The records follow. Transcribe only the lines from the line containing "Image resolution: width=828" through the end, both ends included, and leave out the pictures.

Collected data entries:
*** Begin section ***

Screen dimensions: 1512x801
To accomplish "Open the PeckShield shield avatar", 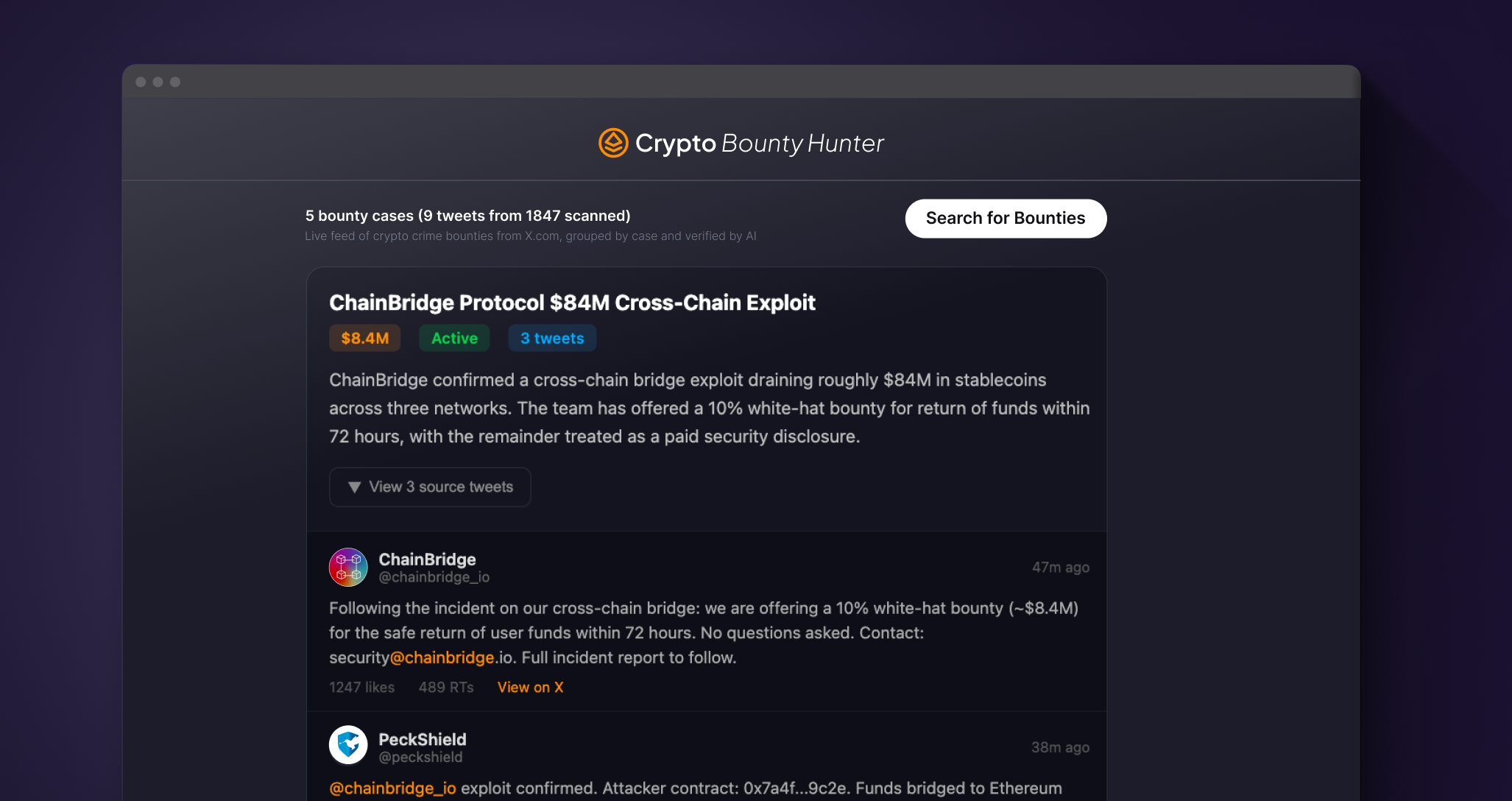I will pyautogui.click(x=348, y=745).
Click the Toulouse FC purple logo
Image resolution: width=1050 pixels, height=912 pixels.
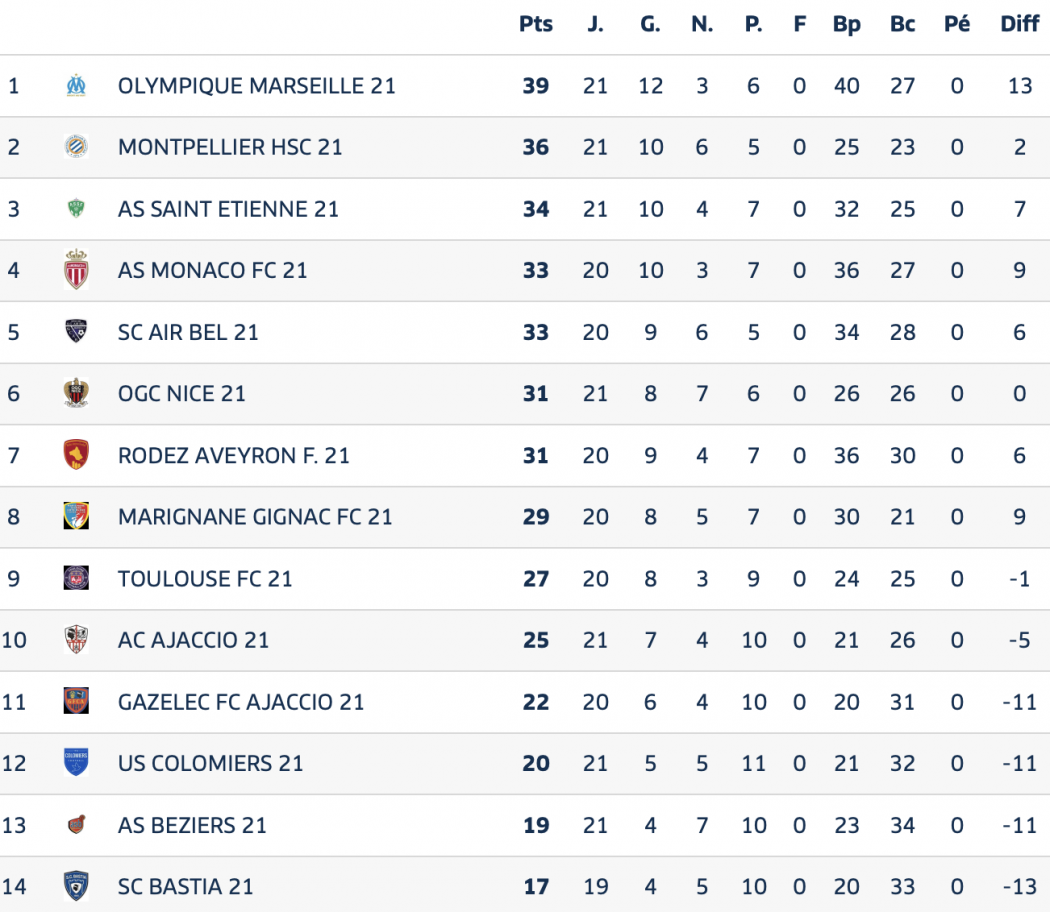(x=76, y=578)
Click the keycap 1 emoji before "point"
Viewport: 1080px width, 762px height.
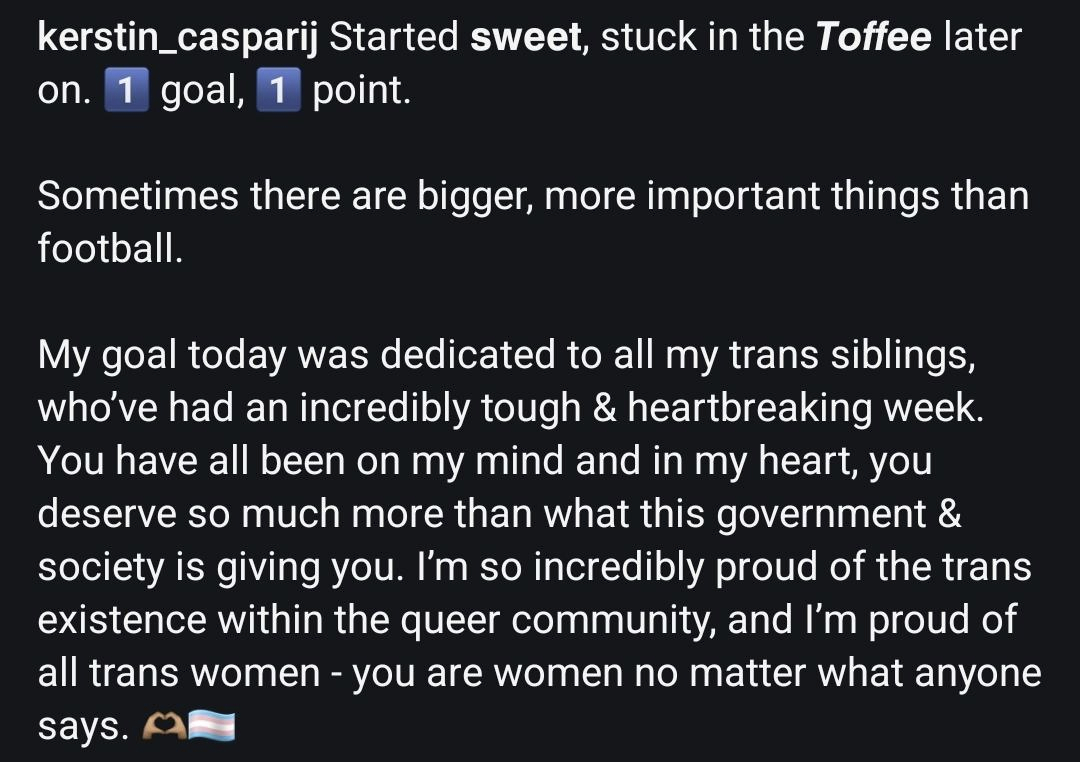pyautogui.click(x=278, y=92)
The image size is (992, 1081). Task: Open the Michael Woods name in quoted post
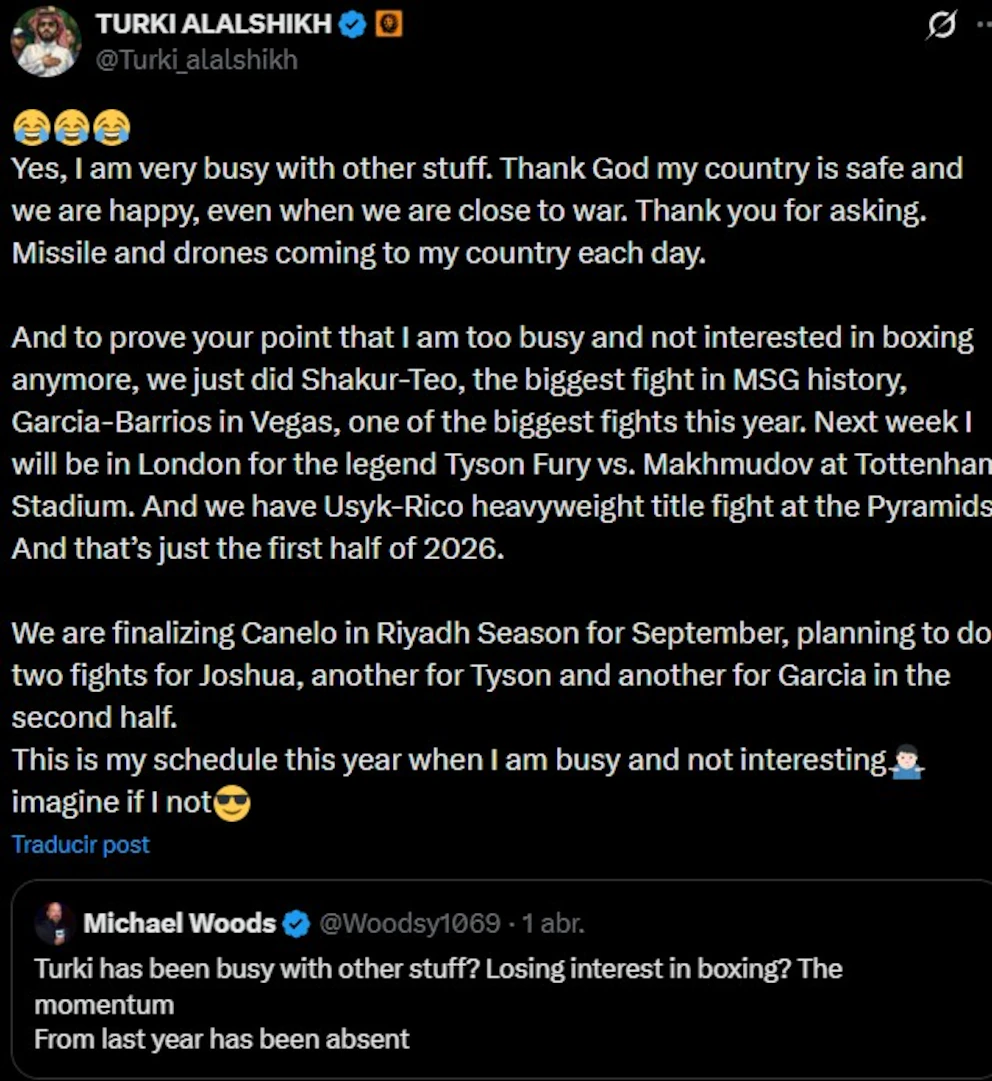click(x=179, y=923)
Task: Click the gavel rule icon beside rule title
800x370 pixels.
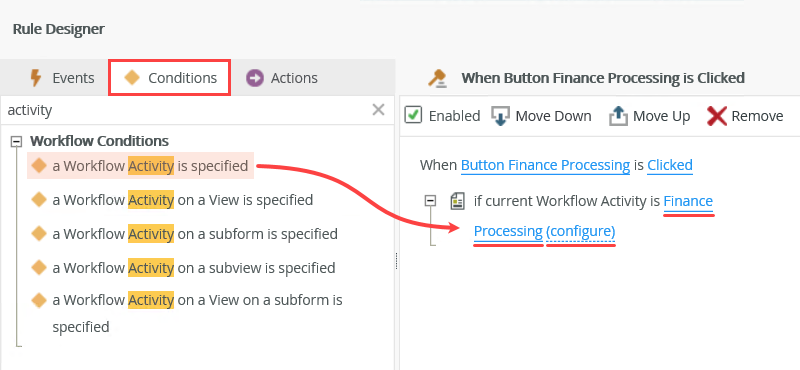Action: [438, 78]
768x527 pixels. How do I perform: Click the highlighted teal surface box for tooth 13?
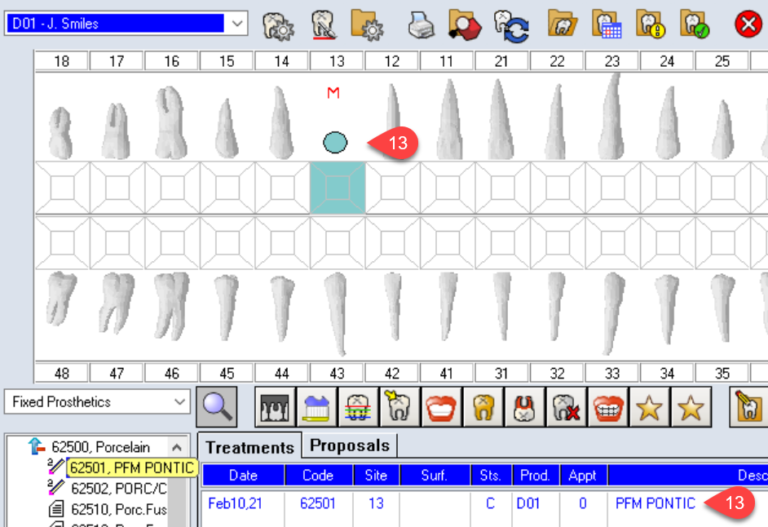[x=337, y=187]
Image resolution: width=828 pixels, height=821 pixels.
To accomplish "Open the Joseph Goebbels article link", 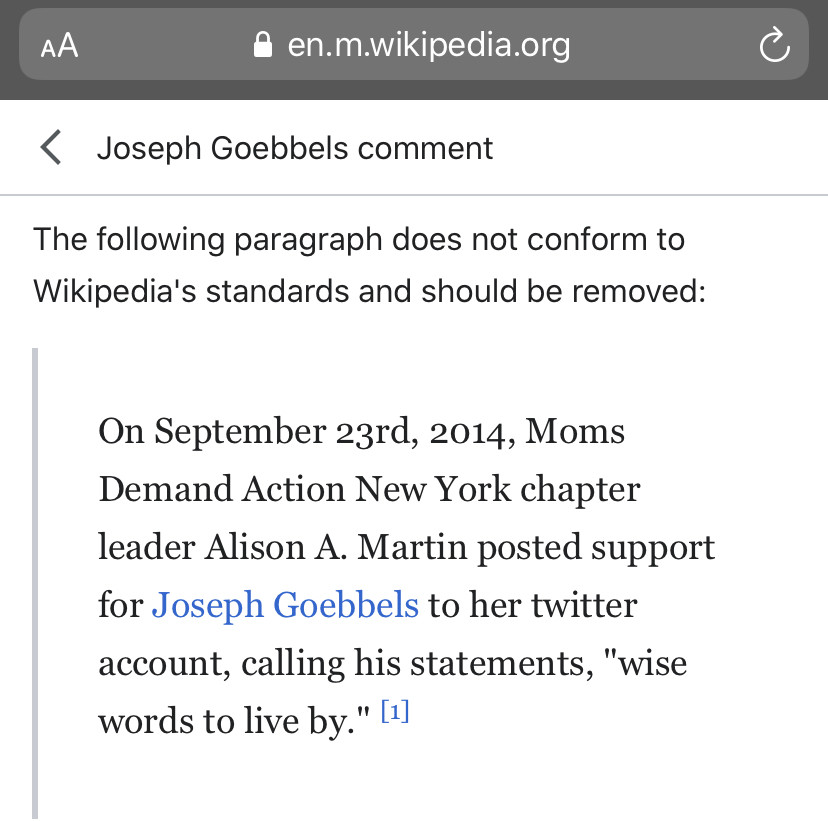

*** End section ***

• [Solution below]
Image resolution: width=828 pixels, height=821 pixels.
To accomplish "Open the Joseph Goebbels article link", 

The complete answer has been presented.